(一社)氣と丹田の合氣道会 楽心館

高校生から「惰性で生きていけます」と言われたときに感じた違和感

「惰性で生きていきます」と言った高校生へ——本当に、それは惰性?

稽古の途中、水を飲んで教室の中央に座りました。
それを見ても、生徒たちの動きは鈍く、何人かはなかなか戻ってこようとしません。

一人、特にゆっくりと戻ってきた男子生徒に、私は静かに尋ねました。

「君、それでこれから社会に出て、どうやって生きていくつもりなんだい?」

彼は、表情も変えずにこう返してきました。

「惰性で生きていきます。」

惰性って、そんな軽い言葉じゃない

「惰性で生きていける」という言葉に、私は強い違和感を覚えました。
ただ、その違和感がどこから来るのか、すぐには言語化できなかった。

そこで、同じ時間に稽古に来ていた大人の方と少し話をしてみたのです。

するとその方は、こんなことを言ってくれました。

「惰性って、自分で初速をつけてこそ生まれるものですよね」

この言葉に、私ははっとしました。

惰性とは、自分が一度動き出した結果として「今も動き続けている」状態。
だから、何も始めていない人には使えないはずの言葉なんです。

惰性で生きるためには自分で結局勢いをつけなければいけない

〇〇君 今もちろん「惰性で生きる」という言葉が最近の若者言葉としてあるのは知っているけれど。違和感を感じで他の大人の人話してみたんだ。惰性っていう本来の日本語はなにか勢いがあって、その惰性で進んでいく、という使い方をするんだ、だから〇〇君も惰性で生きる上では何かキッカケを作る必要があるんじゃないかな?

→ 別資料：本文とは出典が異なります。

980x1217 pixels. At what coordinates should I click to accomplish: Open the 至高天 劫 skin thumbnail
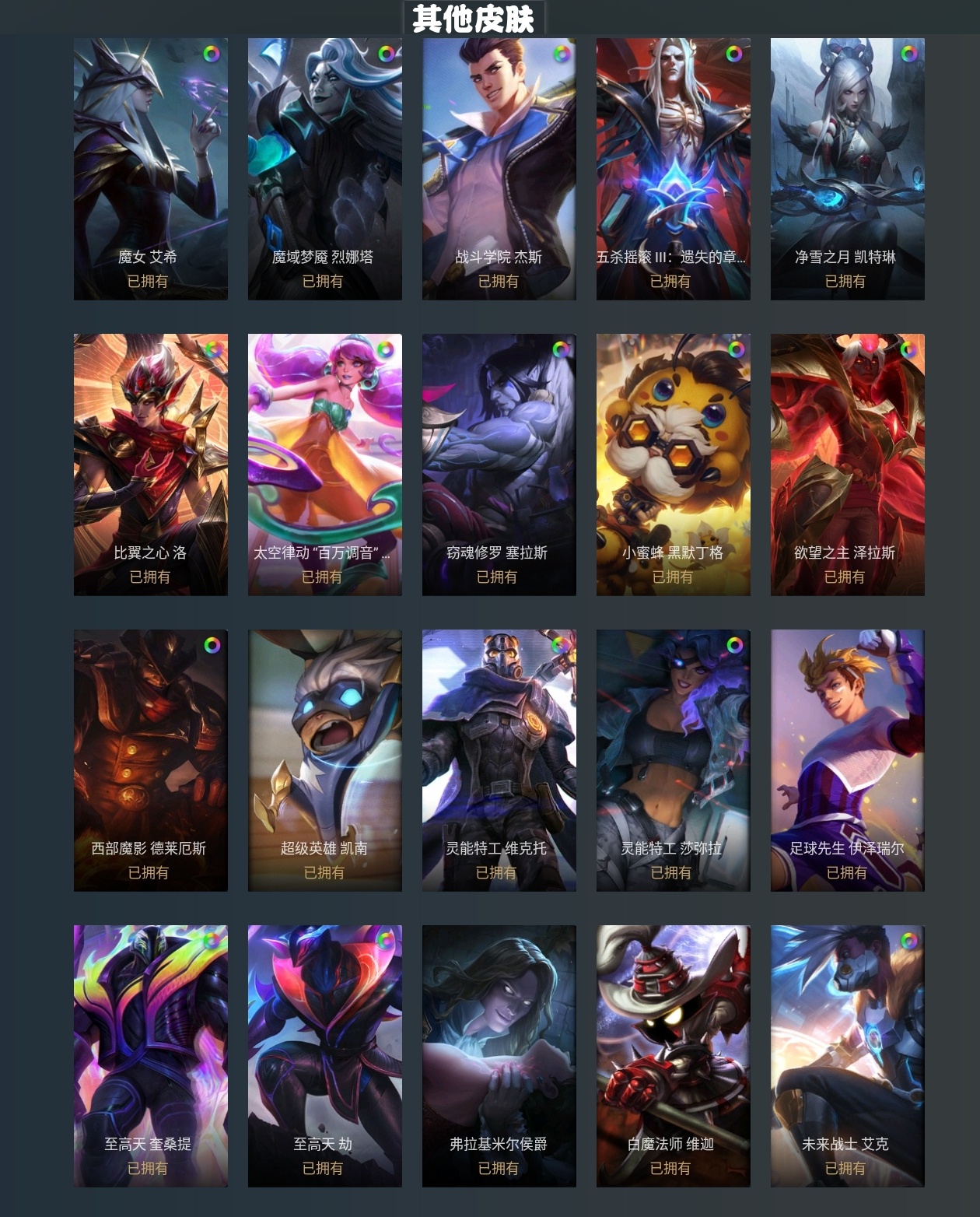325,1056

「わかります。めんどくさいバイトをただ仕事する前にはバイトの面接を受けなきゃいけないとかそういうのですよね」

そういうこと

[…]


その沈黙の中に、言葉ではない“納得”のようなものがあった気がします。

武道に限らず、「最初の一歩」を踏み出せるかどうか

武道では、技の前に必ず“間(ま)”があります。
相手との間、心の間、呼吸の間。そこを見て、自分で「動くかどうか」を決める。
この“自分で決めて動く”ことこそが、人生における初速です。

その一歩がなければ、何も始まらないし、惰性も生まれない。

稽古は、技だけではなく「生き方」を練っているのだと、改めて思います。

きっとみんな何かを動かし始めている

惰性で生きていくことが悪いとは思いません。
でもそれは、自分で動き出した人にしか許されない生き方です。

「なんとなく生きてる」「流れに任せてる」
——そんな状態の中に、自分でつけた初速があるかどうか。

それに一度、目を向けてみてほしいと思います。